Disciples come to believe that if they begin to apply the scripture or demonstrate a life which may only hint at intended change, they have accomplished the intent of a text.

3. We substitute rationalization for repentance.
Namely, we explain away our sin, our complacency, our refusal to be more than mere hearers of the Word. We give excuses as to why a text doesn't exactly apply to us.

4. We substitute emotional experience for a volitional decision.
Our excitement about a text or our passion about its implication becomes the end result of our study. While we might be emotionally captivated by spiritual truth, we are nonetheless unchanged.

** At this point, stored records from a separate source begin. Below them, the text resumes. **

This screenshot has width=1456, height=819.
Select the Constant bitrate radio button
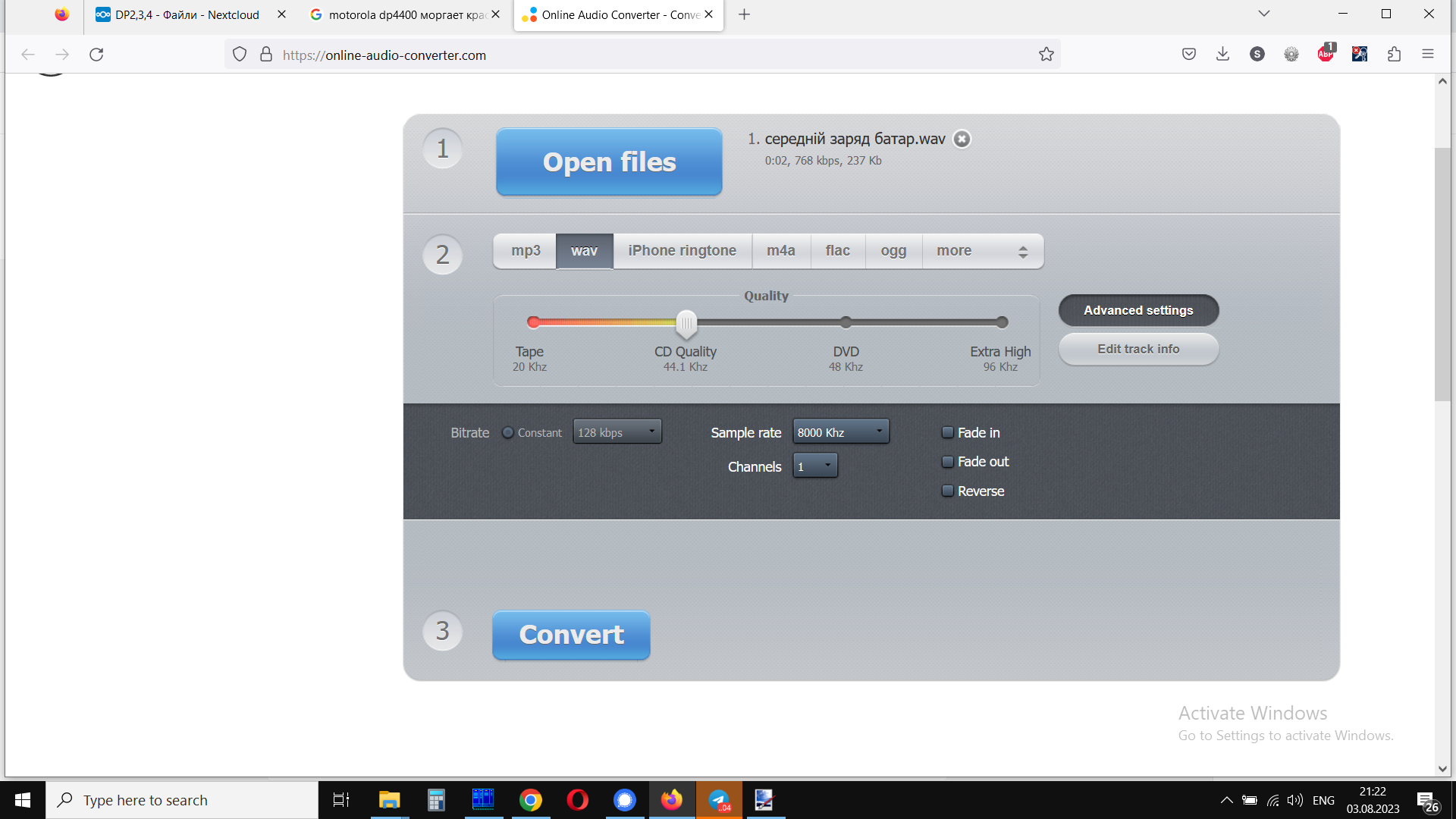point(508,432)
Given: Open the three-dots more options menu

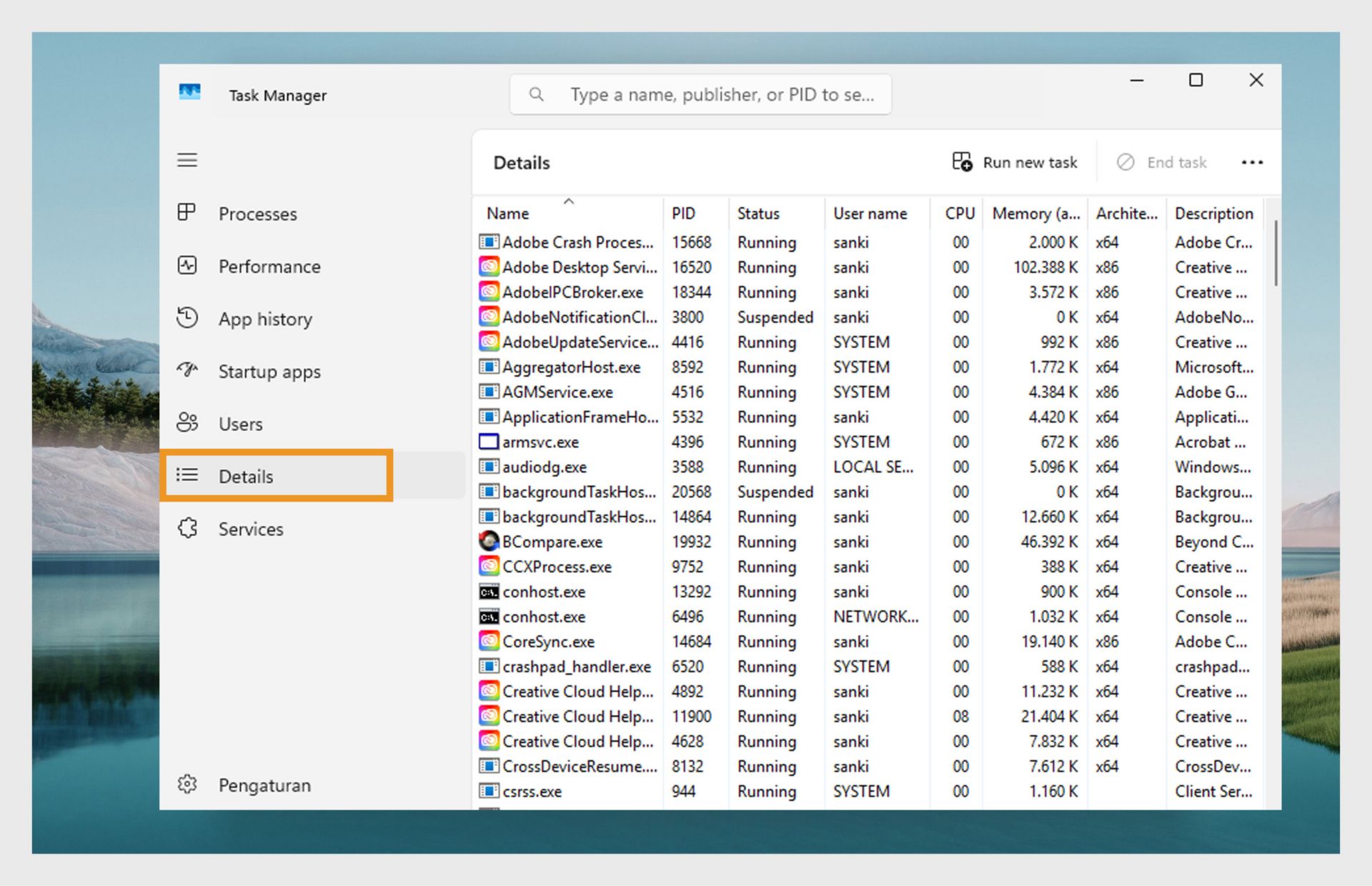Looking at the screenshot, I should [x=1252, y=163].
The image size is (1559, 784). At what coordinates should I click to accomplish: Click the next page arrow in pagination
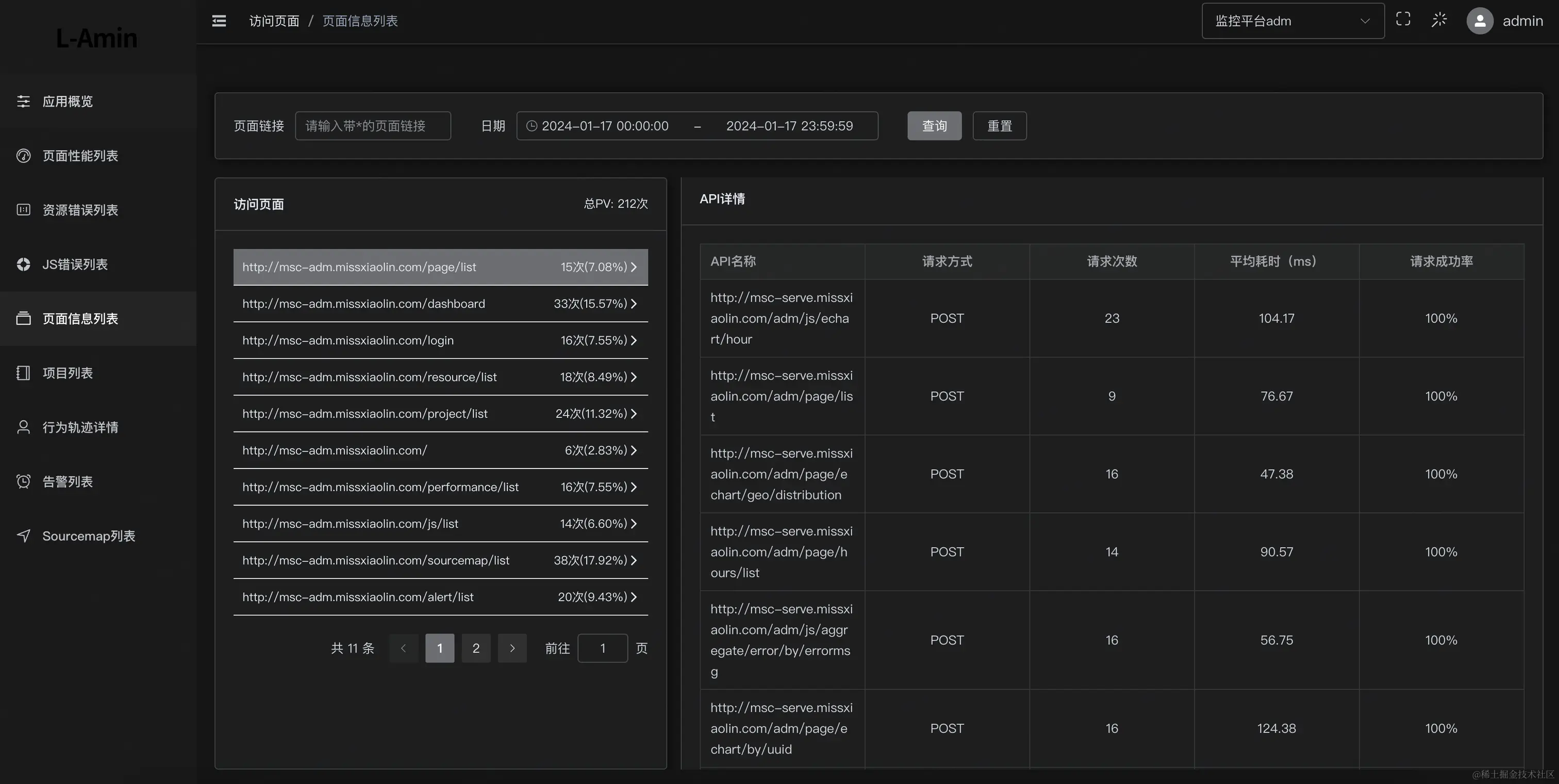click(512, 648)
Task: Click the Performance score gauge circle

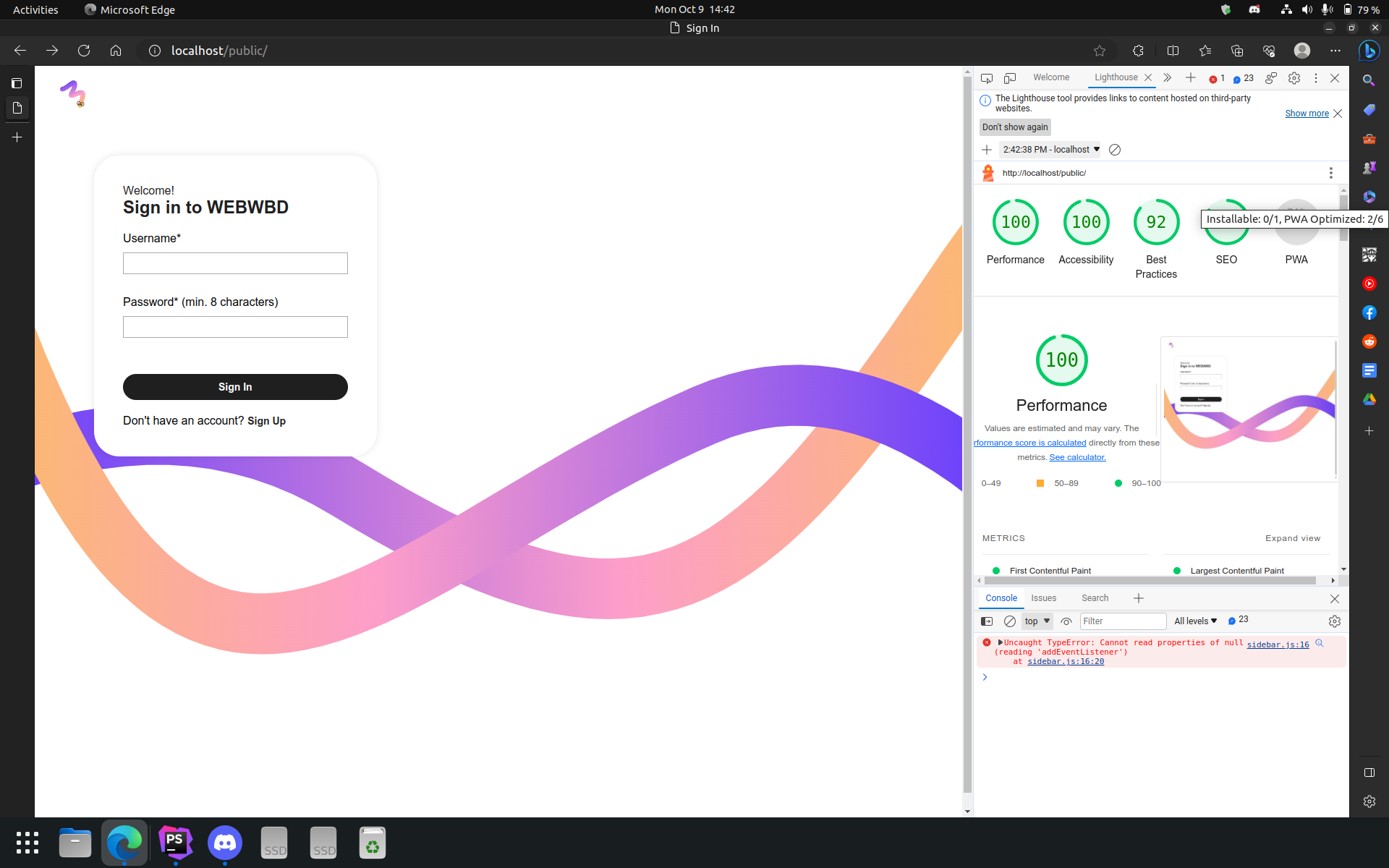Action: click(x=1015, y=222)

True application is a change in our lives: a change in what we believe, in what we feel or in how we live. The Bible is designed to transform our mind, our heart and our behavior. So, once we discover what a text means to the original audience, we must decide what implication it has for us personally. The following is a list of questions to ask as we work to apply God's Word:

1. Is there an example for me to follow?
2. Is there a sin to avoid?
3. Is there a promise to claim?
4. Is there a prayer to repeat?
5. Is there a condition to meet?
6. Is there a verse to memorize?
7. Is there an error to note?
8. Is there a challenge to face?

Today, you might print this list and tuck it inside your Bible as a reminder to not only be hearers of the Word, but doers as well. I pray that your study of the Scriptures yields great fruit for life transformation.